La confessione del barista pentito: "Nessuna regola rispettata al Costellation". La procura di Roma avvia un'indagine per omicidio colposo e incendio

Scritto il 08/01/2026
da Federico Garau

Gaëtan T., bar tender del Constellation, aveva capito che molte cose non andavano all'interno del locale: ecco che cosa ha confessato alla tv francese. Intanto, la Procura ha aperto un fascicolo di indagine relativo alla strage di Capodanno

Molte cose non andavano bene al locale Le Constellation, e forse, denunciandole prima, il terribile incidente che ha portato alla morte di 40 persone non sarebbe mai avvenuto; sono sconvolgenti le parole di Gaëtan T., giovane barista che lavorava al locale. Il 28enne ha fornito dettagli cruciali sulle presunte irregolarità gestionali che avrebbero aggravato la tragedia.

Gaëtan, che lavorava come bar tender del locale, aveva capito in anticipo che la situazione era realmente pericolosa. Avrebbe voluto andarsene, invece quella terribile notte era ancora lì, al Le Constellation. I proprietari, del resto, lo avevano da poco assunto con un contratto stagionale, e desideravano che lui restasse almeno fino a dopo le feste. A raccontare la storia è il padre del giovane barista, intervistato dalla televisione francese BFMTV. "Mio figlio Gaëtan mi ha chiamato una settimana prima di Natale. Mi ha detto: 'Papà, torno a casa, qui non va bene nulla. Non mi aspettavo una situazione del genere, ci sono molte carenze'. Si riferiva in particolare a ragazzi molto giovani che frequentavano il locale, alla mancanza di controlli", ha riferito l'uomo.

Non si tratta, fra l'altro, della prima testimonianza di dipendenti o ex dipendenti del Constellation. Adesso Gaëtan si trova ricoverato in un ospedale di Parigi. Il giovane ha passato prima quattro giorni al centro ustionati di Losanna, poi è stato trasferito nella capitale francese, dove le sue condizioni rimangono serie. Gaëtan, infatti, ha avuto anche delle complicanze polmonari a causa dei fumi inalati. La prognosi è riservata, i medici non parlano.

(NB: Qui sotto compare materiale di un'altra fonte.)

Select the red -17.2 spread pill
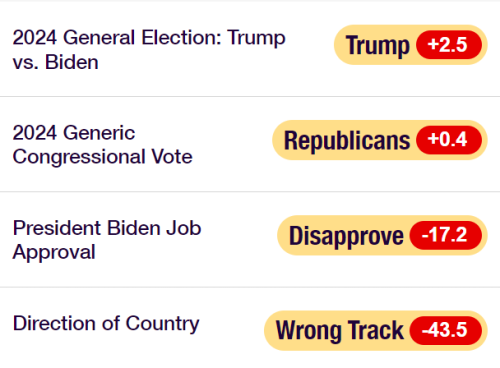Viewport: 500px width, 368px height. (x=446, y=235)

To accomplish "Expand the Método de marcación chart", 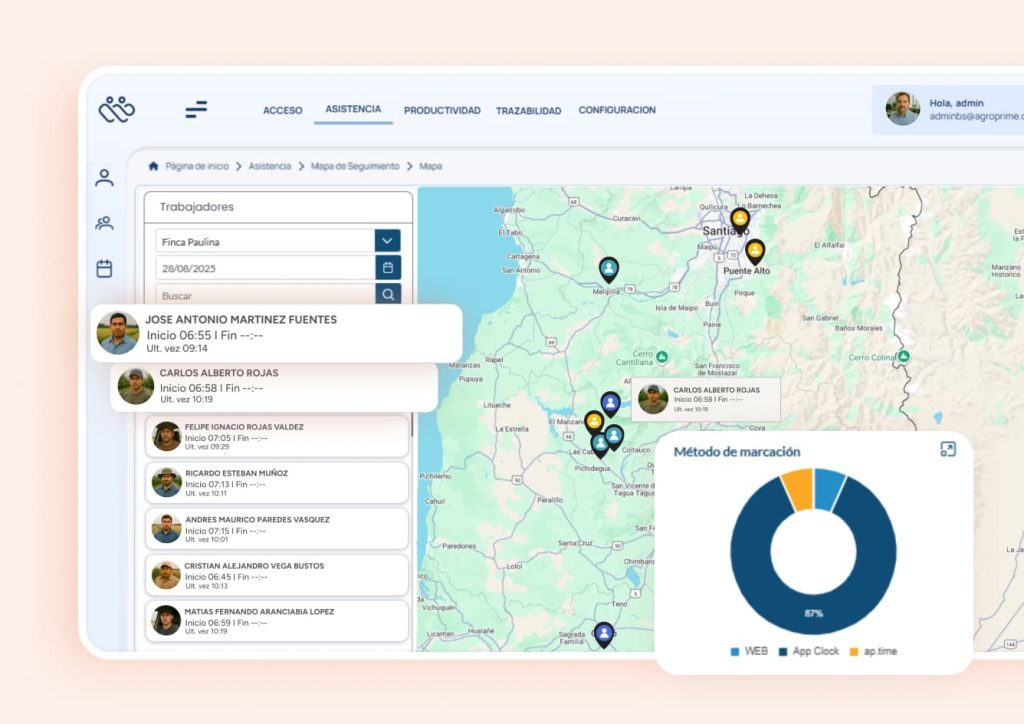I will [x=948, y=449].
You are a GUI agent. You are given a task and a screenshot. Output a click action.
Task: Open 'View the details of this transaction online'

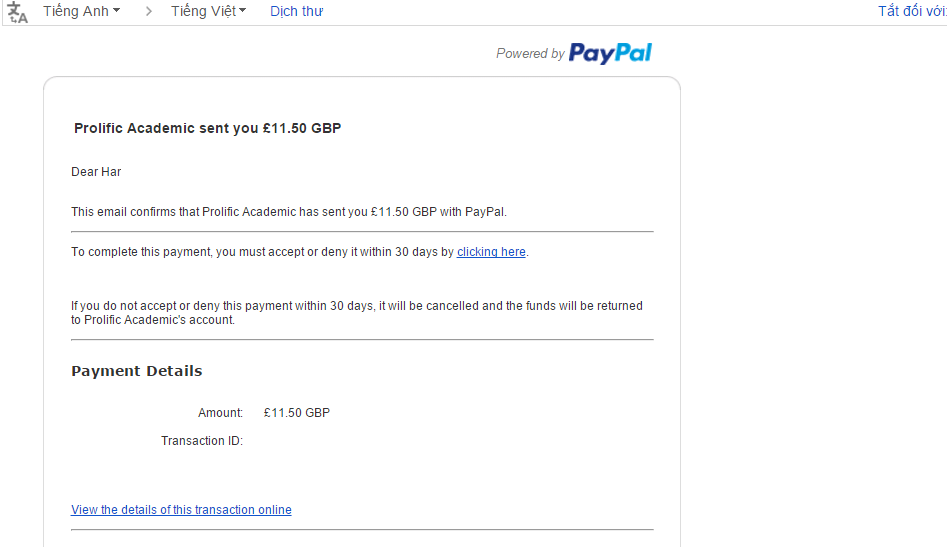pos(181,510)
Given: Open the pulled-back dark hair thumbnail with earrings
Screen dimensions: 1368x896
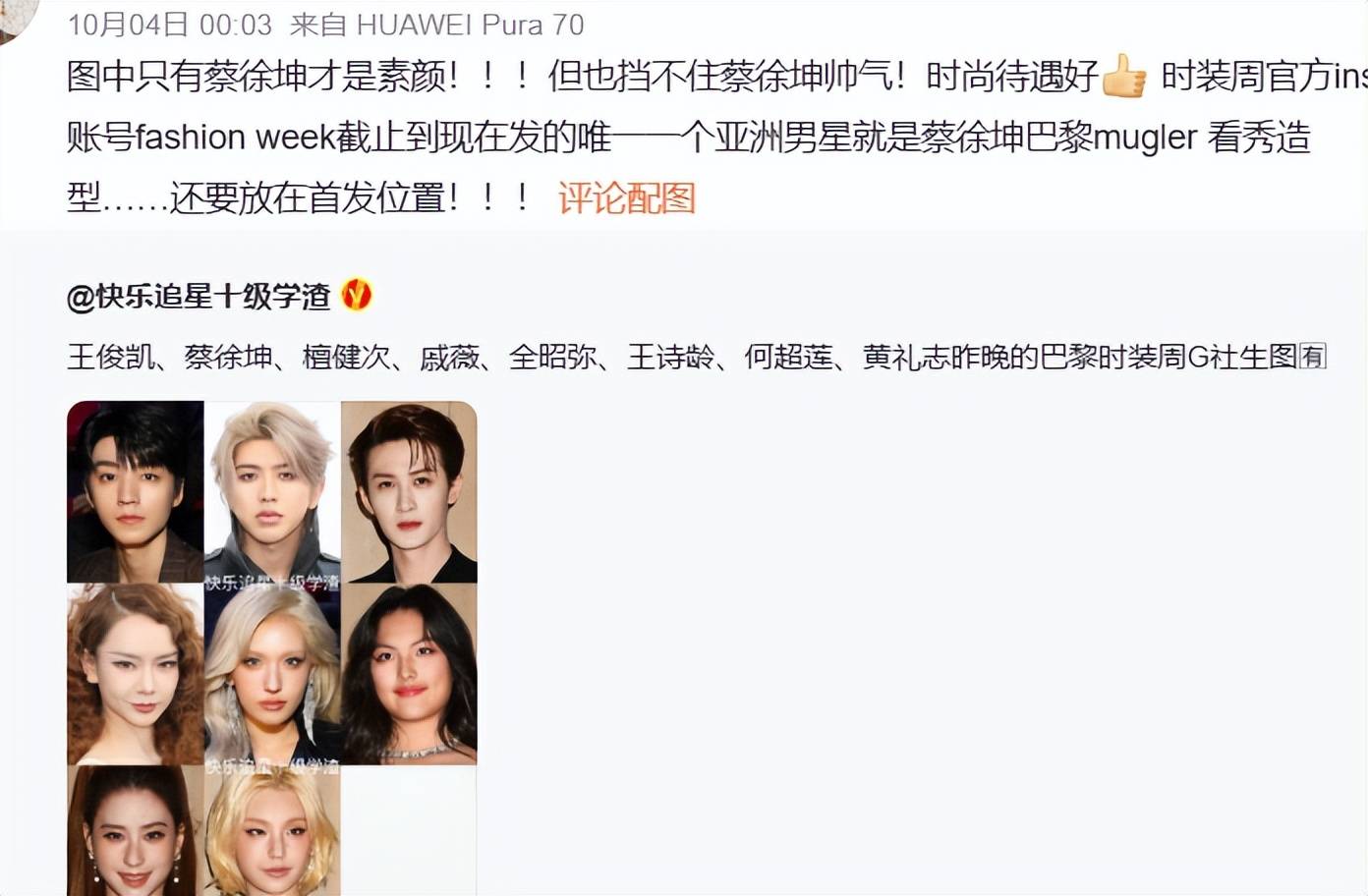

Il padre del ragazzo è pieno di dolore e di rabbia. In primo luogo, nessuno lo aveva informato della situazione. Jacques Moretti e Jessica Maric, gestori del Constellation, non si sono mai fatti sentire. "Sono stati loro a insistere perché rimanesse almeno fino a dopo le feste di Natale, era il bar tender, aveva un incarico importante, hanno fatto pressioni. Ma Gaëtan voleva andarsene", ha ribadito l'uomo.

Stanno arrivando sempre più testimonianze che confermano la pericolosità del locale. Una vera e propria trappola mortale. Il posto era fuori legge, non rispettava le basilari norme di sicurezza. Nel locale venivano serviti alcolici a minorenni senza controlli rigorosi sull'età. Esisteva un ingresso secondario dal quale venivano fatti entrare clienti oltre la capienza consentita (100 persone massimo per il piano interrato). Non vi erano uscite sicure. I minorenni avrebbero dovuto lasciare il locale dopo le 22.00, ma ciò non accadeva. Tutti elementi confermati dal 28enne. Eppure le regole che vigono nel cantone Vallese sono chiare: è prevista anche una multa salatissima per i trasgressori, ben 50mila franchi svizzeri. Ma non è bastato, anche perché al Le Constellation non venivano fatti controlli.

A confermare la situazione sono gli stessi clienti. "Per fare serata al Constellation c'erano molti modi", ha ammesso un ragazzo molto giovane. "Se eri piccolo, bastava entrare prima delle 22 e poi nessuno ti mandava via. Alcuni di noi avevano il codice di una porta condominiale, che portava direttamente alla veranda, così saltavi il controllo del buttafuori. Raramente chiedevano i documenti".

Il risultato è stato l'orrore che si è consumato la notte del 31 dicembre. Nel locale si trovavano ben 400 persone, fra le quali moltissimi minorenni. Le 40 vittime, di fatto, sono giovanissime.

La procura di Roma avvia un'indagine

Intanto, la Procura di Roma ha aperto un fascicolo di indagine relativo alla strage di Capodanno. Nel procedimento si procede per omicidio colposo e incendio. Il procedimento è stato avviato dai pm della Capitale che, di norma, hanno competenza per episodi che coinvolgono cittadini italiani all'estero. In base a quanto si apprende, la Farnesina ha inviato a piazzale Clodio una comunicazione relativa a quanto avvenuto a Capodanno a Crans-Montana. Massimo il riserbo da parte degli inquirenti che delegheranno le indagini alle forze dell'ordine.